Po ogłoszeniu przez rząd decyzji o zamknięciu cmentarzy mieszkańcy Trójmiasta tłumnie ruszyli na nekropolie, aby pomodlić się za swoich bliskich, zapalić znicze, złożyć kwiaty. W piątek po południu drogi dojazdowe do cmentarzy były zakorkowane. Podobnie było w woj. kujawsko-pomorskim.
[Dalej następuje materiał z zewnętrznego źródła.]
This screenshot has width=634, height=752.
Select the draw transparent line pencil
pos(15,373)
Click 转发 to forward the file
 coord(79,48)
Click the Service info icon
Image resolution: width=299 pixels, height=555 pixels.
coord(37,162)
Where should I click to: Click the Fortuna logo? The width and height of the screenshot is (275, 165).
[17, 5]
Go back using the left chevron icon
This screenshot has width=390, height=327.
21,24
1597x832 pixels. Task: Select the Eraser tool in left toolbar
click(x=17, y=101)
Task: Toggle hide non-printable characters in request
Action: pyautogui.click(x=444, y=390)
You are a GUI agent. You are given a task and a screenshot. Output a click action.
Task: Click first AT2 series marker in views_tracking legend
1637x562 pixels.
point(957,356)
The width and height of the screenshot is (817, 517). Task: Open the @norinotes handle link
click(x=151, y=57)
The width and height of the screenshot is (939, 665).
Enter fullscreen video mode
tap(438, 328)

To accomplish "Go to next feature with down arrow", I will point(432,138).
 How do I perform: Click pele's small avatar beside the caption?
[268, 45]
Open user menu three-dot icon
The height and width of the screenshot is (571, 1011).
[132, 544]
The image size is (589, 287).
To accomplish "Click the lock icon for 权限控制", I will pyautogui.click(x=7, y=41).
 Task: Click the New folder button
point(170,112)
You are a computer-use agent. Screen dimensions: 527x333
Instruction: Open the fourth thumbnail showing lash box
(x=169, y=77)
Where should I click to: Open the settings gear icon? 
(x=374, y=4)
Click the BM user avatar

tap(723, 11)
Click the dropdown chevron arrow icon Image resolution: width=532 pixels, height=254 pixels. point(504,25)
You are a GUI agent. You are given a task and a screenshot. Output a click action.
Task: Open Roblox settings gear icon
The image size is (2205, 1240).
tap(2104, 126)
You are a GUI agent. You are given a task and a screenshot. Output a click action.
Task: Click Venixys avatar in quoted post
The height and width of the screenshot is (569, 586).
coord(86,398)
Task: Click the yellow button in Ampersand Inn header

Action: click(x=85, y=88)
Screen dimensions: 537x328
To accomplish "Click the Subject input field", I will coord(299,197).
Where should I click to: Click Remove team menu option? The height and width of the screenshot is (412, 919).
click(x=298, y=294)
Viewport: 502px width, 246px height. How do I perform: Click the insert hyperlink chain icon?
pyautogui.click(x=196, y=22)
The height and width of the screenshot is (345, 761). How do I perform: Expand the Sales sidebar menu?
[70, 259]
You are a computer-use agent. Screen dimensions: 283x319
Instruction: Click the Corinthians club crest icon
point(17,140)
Premier Mateusz Morawiecki ogłosił w piątek, że od 31 października do 2 listopada zamknięte zostaną cmentarze. - Nie chcemy doprowadzać do takiego ryzyka, żeby na skutek odwiedzin na cmentarzach wiele osób poniosło śmierć - tłumaczył.

 

ZOBACZ: Wszystkich Świętych. Rząd podjął decyzję ws. cmentarzy

 

Wyjaśnił, że rząd z podjęciem decyzji o zamknięciu cmentarzy czekał, ponieważ liczył, że liczba zachorowań zmaleje. - Cały czas żyliśmy tą nadzieją, że ta liczba zachorowań będzie przynajmniej chociaż trochę malała, ale ona dzisiaj jest znowu większa niż wczoraj, wczoraj była większa niż przedwczoraj i nie chcemy prowadzić do zwiększenia ryzyka na skutek tego, że na cmentarzach, w środkach komunikacji publicznej, przed cmentarzami gromadzić się będą duże grupy osób - powiedział Morawiecki.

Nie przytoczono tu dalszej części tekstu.